We pull into the driveway at the Leighton house and have just enough time to jump out and run as the sky opens up. I wrap my arm around the dish and reinforce it against my chest. Somehow both the tiramisu and my ankles survive the jump intact. When I hit the ground, Josh is next to me and he takes the dish out of my hands and runs to the shelter of the porch overhang. We manage to make it without getting completely drenched. Before he opens the door, he hands me back the tiramisu and then reaches up and frames my face with his hands, running his thumbs across the skin below both of my eyes. I think my mouth might be hanging open because I have no idea what the hell he’s doing.
“Black shit,” he says, by way of explanation, and I realize that my eye make-up must be running. Then he opens the door for me without another word.
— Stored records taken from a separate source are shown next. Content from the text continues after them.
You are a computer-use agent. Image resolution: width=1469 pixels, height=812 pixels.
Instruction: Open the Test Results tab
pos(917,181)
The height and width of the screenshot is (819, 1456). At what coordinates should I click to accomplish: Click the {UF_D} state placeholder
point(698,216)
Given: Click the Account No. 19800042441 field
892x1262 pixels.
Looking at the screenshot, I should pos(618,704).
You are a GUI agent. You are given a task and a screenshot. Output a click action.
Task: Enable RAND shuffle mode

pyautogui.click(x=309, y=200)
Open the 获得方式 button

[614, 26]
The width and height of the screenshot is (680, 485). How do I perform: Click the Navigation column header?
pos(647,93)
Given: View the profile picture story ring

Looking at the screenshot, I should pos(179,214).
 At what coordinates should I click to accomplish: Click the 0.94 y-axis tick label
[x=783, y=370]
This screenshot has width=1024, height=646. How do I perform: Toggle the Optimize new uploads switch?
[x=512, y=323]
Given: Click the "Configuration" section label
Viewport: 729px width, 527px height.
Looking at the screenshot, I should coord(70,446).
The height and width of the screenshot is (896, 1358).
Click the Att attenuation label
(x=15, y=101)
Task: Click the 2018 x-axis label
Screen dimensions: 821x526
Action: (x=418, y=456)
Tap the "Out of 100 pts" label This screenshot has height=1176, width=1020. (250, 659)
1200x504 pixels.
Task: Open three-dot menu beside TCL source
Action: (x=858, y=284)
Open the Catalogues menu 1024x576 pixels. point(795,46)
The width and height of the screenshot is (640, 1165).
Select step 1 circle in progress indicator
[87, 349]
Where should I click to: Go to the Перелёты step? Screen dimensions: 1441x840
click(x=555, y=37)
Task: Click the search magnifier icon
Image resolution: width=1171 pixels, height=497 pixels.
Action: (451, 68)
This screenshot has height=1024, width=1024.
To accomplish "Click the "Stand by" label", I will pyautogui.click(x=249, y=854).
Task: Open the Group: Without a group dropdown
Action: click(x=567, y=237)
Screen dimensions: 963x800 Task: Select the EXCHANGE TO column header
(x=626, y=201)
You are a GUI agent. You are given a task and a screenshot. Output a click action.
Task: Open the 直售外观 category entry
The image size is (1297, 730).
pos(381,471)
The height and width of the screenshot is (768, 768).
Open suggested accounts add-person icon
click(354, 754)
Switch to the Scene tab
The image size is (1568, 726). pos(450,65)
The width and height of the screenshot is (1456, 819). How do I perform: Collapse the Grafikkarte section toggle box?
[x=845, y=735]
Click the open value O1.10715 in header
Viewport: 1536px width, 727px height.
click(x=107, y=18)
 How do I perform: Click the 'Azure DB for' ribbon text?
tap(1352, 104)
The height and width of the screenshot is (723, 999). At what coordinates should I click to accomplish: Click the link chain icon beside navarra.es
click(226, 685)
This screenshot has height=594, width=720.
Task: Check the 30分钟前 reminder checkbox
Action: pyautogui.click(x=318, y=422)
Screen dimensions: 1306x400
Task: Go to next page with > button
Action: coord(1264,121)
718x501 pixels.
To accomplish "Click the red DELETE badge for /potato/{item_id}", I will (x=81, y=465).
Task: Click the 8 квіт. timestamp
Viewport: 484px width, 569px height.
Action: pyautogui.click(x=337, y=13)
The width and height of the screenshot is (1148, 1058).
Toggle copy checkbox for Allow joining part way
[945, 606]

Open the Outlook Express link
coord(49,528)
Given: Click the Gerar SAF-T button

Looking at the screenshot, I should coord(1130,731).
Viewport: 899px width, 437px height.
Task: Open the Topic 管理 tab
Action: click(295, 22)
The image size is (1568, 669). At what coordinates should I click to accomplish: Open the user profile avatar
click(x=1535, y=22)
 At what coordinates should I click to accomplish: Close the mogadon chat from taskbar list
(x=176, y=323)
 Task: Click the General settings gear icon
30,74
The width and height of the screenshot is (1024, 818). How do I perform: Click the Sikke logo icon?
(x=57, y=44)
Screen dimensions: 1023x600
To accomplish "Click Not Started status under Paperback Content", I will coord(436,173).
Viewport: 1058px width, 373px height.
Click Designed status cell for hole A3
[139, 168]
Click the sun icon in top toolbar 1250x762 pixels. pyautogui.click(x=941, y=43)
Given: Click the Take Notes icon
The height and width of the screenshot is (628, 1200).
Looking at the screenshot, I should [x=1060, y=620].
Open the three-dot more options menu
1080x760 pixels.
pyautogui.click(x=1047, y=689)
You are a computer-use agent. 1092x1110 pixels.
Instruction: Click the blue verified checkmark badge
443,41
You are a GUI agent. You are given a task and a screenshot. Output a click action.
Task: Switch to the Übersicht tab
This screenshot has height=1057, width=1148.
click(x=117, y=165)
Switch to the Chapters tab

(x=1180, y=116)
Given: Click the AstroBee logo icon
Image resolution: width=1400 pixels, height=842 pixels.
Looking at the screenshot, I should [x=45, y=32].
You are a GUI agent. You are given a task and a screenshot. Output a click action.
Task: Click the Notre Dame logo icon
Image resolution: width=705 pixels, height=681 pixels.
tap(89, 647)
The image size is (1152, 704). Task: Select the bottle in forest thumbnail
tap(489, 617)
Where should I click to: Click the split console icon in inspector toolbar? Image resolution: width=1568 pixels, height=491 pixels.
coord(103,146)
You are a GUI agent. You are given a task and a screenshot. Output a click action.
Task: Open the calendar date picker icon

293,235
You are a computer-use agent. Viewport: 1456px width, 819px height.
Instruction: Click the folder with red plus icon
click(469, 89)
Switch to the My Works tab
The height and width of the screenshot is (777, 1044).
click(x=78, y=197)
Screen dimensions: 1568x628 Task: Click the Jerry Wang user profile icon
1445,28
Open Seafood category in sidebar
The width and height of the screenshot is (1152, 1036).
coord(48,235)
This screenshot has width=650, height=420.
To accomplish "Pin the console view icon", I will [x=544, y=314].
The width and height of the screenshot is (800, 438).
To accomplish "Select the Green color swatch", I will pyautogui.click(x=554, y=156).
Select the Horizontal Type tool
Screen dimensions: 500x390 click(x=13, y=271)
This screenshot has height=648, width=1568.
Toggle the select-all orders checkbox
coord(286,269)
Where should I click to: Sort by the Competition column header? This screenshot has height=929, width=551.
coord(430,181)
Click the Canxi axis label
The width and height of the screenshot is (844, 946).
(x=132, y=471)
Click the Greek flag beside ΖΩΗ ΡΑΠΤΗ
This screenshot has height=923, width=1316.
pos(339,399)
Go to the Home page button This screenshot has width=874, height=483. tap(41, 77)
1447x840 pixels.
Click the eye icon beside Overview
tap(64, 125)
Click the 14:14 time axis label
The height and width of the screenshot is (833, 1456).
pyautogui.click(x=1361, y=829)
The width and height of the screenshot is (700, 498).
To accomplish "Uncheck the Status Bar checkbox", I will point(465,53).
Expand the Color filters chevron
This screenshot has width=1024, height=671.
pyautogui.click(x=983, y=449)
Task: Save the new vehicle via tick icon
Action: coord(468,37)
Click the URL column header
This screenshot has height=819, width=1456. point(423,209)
When we get inside, everything happens almost precisely as it did the week before. The table isn’t set quite as fancy which I’m glad for because it means I’m not such a novelty this week. But then I have to face that, if I’m not a novelty, it means I have a place here and I don’t want that at all.
We walk into the kitchen, past the dining room where I notice there’s an extra place setting at the table and I wonder who else is coming. Drew is fighting with the stereo because apparently it’s his turn to pick the dinner music tonight and I can’t imagine what that’s going to be.
Mrs. Leighton proceeds to rearrange the refrigerator to make room for the dish while telling me that I didn’t have to go to the trouble. I have a monstrous case of déjà vu and I know that in a minute I’m getting hugged whether I like it or not.
Sitting on two bar stools at the granite breakfast bar off of the kitchen are Sarah and a girl I recognize from school. I’m pretty sure she’s the one who accused me of being sired by Dracula. They’re laughing and attempting to knot their hair together. It’s the height of immature teenage girlishness. I want to mock them for it but I’m appalled by the fact that it makes me sad.
For a moment I feel like a survivor in some post-apocalyptic world, looking through a window, imagining a part of my life that’s gone now. I wonder what it would be like to have even one girlfriend. I used to have a couple, but they weren’t like this either. They were single-mindedly music-obsessed like I was. It was our link. Other girls compared nail polish colors and crushes; we compared audition pieces. Our friendships with each other never came first because music was always more important. Take the music out of the equation and I don’t know if I had anything in common with them at all. Even if I did, I still would have cut them off afterward. It hurt too much to be around them.